### What you will do
Return only that part of the material below which starts with the line containing "Where should I click to: Open the RDW" and goes on through the line containing "Task: Switch to the Angular EasyUI tab", restated exactly.

### Information shown
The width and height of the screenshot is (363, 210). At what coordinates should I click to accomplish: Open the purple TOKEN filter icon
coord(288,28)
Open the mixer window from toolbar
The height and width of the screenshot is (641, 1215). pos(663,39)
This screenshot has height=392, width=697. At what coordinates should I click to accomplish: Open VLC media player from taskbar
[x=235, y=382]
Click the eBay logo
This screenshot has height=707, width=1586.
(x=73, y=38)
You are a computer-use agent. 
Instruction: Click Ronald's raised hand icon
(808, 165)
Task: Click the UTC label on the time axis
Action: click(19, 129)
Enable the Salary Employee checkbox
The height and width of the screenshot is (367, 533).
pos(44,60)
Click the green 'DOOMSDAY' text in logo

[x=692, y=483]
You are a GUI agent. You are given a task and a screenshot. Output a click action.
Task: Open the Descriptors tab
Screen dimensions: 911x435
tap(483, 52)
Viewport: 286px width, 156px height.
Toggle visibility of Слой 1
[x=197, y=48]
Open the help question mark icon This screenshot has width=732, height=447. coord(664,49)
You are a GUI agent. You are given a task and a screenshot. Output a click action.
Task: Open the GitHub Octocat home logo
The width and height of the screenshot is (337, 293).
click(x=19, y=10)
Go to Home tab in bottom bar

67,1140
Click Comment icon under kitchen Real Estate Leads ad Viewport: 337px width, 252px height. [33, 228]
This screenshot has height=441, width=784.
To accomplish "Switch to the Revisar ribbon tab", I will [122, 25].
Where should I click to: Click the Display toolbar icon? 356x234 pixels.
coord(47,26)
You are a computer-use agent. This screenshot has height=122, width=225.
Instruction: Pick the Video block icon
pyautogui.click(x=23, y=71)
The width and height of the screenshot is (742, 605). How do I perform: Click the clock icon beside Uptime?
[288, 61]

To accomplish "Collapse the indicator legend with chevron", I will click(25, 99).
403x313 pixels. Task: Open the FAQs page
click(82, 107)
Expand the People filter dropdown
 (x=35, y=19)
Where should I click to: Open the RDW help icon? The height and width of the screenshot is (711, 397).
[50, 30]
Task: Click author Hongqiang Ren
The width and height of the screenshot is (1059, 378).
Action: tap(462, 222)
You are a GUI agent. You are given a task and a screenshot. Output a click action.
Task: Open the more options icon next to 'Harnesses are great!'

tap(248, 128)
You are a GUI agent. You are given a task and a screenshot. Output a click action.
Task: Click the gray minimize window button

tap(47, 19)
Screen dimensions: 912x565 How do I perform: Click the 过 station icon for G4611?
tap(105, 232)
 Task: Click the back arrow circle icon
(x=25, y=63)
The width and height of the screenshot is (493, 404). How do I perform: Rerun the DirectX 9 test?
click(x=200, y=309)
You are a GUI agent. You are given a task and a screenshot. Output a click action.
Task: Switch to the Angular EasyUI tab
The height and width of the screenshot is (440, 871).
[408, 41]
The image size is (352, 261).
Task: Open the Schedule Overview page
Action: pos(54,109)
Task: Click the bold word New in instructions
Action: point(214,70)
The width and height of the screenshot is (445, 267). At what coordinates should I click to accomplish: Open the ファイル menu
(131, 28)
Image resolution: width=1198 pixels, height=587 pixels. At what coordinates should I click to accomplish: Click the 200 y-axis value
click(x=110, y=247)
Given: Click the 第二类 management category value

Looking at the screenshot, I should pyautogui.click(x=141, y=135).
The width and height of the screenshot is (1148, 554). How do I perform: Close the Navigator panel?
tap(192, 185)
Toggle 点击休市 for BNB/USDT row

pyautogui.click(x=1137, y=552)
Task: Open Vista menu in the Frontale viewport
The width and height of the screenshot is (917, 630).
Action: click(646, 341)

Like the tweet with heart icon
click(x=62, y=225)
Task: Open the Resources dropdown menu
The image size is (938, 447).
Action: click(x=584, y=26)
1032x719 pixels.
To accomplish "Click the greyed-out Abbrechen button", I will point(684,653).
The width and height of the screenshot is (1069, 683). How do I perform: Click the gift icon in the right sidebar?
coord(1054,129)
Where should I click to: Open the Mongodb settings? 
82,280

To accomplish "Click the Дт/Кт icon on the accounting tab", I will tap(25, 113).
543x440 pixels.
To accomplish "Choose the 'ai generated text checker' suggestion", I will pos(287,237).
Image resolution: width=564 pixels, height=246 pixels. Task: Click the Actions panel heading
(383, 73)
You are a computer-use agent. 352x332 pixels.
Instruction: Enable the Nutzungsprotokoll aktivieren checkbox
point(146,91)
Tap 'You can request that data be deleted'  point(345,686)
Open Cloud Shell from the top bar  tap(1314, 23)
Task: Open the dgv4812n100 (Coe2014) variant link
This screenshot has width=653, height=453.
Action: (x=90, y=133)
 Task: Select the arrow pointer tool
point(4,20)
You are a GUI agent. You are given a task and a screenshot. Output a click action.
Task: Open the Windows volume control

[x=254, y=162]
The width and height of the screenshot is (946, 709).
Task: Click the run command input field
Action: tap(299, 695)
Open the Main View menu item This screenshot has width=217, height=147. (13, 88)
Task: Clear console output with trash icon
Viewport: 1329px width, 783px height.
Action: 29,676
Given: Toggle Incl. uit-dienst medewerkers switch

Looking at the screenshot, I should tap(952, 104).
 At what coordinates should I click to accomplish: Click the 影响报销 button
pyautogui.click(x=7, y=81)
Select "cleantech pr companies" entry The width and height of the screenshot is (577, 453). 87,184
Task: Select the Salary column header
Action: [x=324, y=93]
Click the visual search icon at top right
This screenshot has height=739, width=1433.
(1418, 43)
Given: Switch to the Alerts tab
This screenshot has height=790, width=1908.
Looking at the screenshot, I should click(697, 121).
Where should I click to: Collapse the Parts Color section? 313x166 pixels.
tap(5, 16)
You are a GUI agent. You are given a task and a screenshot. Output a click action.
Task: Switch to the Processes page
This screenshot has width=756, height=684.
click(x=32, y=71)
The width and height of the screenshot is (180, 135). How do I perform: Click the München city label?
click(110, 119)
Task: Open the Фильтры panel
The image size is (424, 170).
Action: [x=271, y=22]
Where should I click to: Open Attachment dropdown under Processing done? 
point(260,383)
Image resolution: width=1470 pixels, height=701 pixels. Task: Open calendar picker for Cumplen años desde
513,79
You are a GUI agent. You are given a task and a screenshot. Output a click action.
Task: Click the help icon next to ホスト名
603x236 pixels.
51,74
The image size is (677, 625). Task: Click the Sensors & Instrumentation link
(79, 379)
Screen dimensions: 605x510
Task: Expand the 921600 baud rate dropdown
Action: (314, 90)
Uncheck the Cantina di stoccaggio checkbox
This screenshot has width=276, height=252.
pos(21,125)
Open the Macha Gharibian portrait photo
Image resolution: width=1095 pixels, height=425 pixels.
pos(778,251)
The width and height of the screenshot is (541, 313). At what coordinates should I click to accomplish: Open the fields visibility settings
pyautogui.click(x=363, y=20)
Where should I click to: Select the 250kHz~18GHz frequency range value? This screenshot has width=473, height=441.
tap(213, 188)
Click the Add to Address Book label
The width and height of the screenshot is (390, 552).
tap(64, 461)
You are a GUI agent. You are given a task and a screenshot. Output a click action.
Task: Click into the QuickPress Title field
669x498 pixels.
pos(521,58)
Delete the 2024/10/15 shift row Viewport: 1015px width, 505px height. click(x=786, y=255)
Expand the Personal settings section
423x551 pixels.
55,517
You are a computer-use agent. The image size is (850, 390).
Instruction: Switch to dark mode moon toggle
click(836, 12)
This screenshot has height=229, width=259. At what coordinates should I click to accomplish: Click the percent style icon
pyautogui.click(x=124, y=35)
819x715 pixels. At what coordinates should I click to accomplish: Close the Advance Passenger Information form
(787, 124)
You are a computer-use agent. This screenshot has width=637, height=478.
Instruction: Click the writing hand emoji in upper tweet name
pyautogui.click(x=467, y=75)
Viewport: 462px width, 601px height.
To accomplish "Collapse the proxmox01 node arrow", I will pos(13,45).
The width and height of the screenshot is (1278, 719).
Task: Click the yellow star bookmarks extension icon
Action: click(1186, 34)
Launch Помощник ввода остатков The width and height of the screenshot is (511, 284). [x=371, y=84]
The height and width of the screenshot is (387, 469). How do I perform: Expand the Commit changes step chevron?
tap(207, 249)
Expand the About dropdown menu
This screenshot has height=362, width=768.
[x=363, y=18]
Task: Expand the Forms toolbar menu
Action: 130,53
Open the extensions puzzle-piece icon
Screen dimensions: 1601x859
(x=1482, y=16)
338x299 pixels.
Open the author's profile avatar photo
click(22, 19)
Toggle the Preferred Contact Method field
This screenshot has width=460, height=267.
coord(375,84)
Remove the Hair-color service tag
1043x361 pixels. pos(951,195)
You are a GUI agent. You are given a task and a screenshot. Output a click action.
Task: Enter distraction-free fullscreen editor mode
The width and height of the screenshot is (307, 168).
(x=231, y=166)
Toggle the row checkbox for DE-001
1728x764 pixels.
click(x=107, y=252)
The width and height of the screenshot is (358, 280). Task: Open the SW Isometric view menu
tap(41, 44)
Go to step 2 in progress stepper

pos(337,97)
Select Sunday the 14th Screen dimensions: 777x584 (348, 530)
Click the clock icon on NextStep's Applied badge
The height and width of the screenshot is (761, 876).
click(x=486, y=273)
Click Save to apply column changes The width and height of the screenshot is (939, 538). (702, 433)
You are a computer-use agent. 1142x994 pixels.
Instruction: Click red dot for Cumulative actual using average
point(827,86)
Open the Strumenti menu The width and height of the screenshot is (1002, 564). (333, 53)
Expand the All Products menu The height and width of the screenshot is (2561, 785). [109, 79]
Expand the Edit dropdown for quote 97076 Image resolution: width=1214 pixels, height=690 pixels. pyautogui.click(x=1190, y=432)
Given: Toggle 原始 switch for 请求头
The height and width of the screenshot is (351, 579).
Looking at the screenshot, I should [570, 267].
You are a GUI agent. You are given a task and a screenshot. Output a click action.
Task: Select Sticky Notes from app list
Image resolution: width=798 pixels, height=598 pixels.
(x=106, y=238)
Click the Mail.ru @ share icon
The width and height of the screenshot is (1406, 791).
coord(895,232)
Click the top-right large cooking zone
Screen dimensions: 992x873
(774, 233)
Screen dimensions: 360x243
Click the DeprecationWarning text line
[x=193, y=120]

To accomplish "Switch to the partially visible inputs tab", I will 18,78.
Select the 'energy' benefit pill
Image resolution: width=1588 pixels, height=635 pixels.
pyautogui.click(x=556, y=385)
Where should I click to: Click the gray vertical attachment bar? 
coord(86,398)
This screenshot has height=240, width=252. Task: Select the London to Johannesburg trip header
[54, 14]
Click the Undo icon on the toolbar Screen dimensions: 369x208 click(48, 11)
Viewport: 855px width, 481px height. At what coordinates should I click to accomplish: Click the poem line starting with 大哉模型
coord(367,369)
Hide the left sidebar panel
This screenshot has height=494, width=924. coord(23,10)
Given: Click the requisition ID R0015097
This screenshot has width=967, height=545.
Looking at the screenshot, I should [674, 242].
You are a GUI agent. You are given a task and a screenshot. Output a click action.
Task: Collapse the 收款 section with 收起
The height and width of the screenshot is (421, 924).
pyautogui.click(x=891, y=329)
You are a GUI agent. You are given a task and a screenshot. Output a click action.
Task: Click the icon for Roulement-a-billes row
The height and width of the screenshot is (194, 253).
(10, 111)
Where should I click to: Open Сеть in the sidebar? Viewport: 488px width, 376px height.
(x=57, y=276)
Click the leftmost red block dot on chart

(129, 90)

### Task output
Where should I click to: Open the RDW help icon? The height and width of the screenshot is (711, 397).
[50, 30]
Task: Click author Hongqiang Ren
The width and height of the screenshot is (1059, 378).
Action: tap(462, 222)
You are a GUI agent. You are given a task and a screenshot. Output a click action.
Task: Open the more options icon next to 'Harnesses are great!'

tap(248, 128)
You are a GUI agent. You are given a task and a screenshot. Output a click action.
Task: Click the gray minimize window button

tap(47, 19)
Screen dimensions: 912x565 How do I perform: Click the 过 station icon for G4611?
tap(105, 232)
 Task: Click the back arrow circle icon
(x=25, y=63)
The width and height of the screenshot is (493, 404). How do I perform: Rerun the DirectX 9 test?
click(x=200, y=309)
You are a GUI agent. You are given a task and a screenshot. Output a click action.
Task: Switch to the Angular EasyUI tab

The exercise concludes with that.